Do any whole number solutions exist for $a^2 + b^3 = 2^{2023}$?
And if so, would it be possible to give an example of one?
This problem is meant to be solved with modular-arithmetic and I could not even get started. Guessing that you must find the right modulus such that no squares or cubes can be added to reach the mod of $2^{2023}$.
For example all squares in mod $8$ are $0$, $1$ or $4$. And all cubes have in mod $13$ class $0$, $\pm1$, $\pm 5$.
Any help appreciated!
The question is
One potential solution would be if $a^2 = b^3 = 2^{2022}$. Note that this has obvious solutions $a = 2^{2022/2} = 2^{1011}$ and $b = 2^{2022/3} = 2^{674}.$ There may be other non-obvious solutions.

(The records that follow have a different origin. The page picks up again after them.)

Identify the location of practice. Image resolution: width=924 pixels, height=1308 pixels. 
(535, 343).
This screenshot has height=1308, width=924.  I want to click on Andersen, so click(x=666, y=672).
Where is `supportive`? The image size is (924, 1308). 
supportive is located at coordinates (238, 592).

This is an example of an elliptic curve. The base case in standard Weierstrass form is
$$ y^2 = x^3 + 2 \tag1 $$
which is the curve with Cremona label 1728a1. This curve has the obvious points $(x,y) = (-1,\pm 1).$ Each is a generator for the group of rational points. All other rational points are not integral.
In your case, you want something like
$$ y^2 = x^3 + 2^{1+6k} \tag2 $$
or equivalently,
$$ (y/8^k)^2 = (x/4^k)^3 + 2. \tag3 $$
The problem now becomes to find a solution $(x,y)$ of equation $(1)$ where the denominator of $x$ is $4^k$ which seems to be impossible if $k>0$.